Contrapondo a hegemonia do render na arquitetura profissional e acadêmica, o Atelier FALA, de Portugal, formado pelos arquitetos Filipe Magalhães, Ana Luisa Soares e Ahmed Belkhodja, que se autodenominam “um escritório ingênuo de arquitetura”, trabalha um outro tipo de representação, oferecendo imagens nem tão ingênuas de seus projetos. Sem a pretensão de parecerem fotografias, as imagens do FALA exploram aspectos lúdicos de um cotidiano imaginado nos edifícios e ambientes que projetam. Com singeleza, retratam momentos corriqueiros, despretensiosos e íntimos de personagens fictícios que, ricos em pormenores, superam a condição de meras “escalas humanas” e se tornam seres humanos em potencial dentro das arquiteturas imaginárias do FALA.
Quais são aqueles livros no canto do quarto? Seriam de poesia, ou thrillers policiais? E dentro daquele frasco de remédio, o que há? Quando foi a última vez que lavaram a louça nessa cozinha?
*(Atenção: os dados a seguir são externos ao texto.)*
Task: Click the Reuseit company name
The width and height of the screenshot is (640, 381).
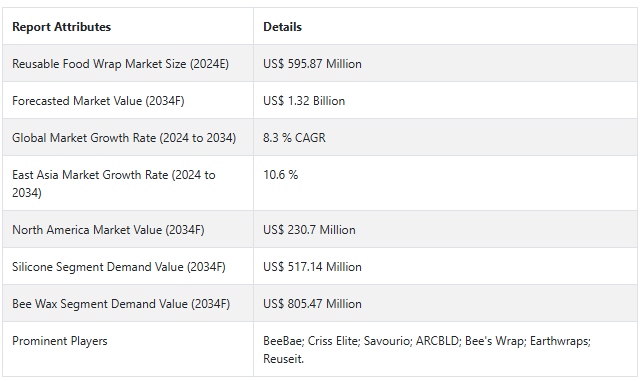Action: click(x=283, y=359)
Dúvidas como essas surgem silenciosas em nossas mentes ao passo que detemos nossa atenção nos detalhes meticulosamente plantados nas imagens.
Essas imagens usadas como ferramentas de representação espacial despertam a curiosidade não apenas em relação aos pormenores que humanizam a arquitetura, mas também, e sobretudo, em relação ao próprio espaço. Há vida nesses ambientes, mas como elas se comportam e interagem com eles?
Questões como essas não se mostram tão latentes em renders que simulam fotografias porque lhes faltam justamente esses detalhes: a xícara com café pela metade, as migalhas de torrada sobre a mesa, o gato olhando pela janela. Às imagens fotorrealistas falta o que de sobra há nas representações do FALA: realidade.
E não é exagero dizer que na arquitetura, importa menos a técnica empregada na representação que as imagens que ela cria em nossas mentes.
Publicado originalmente em 15 de setembro de 2016; atualizado em 22 de junho de 2020.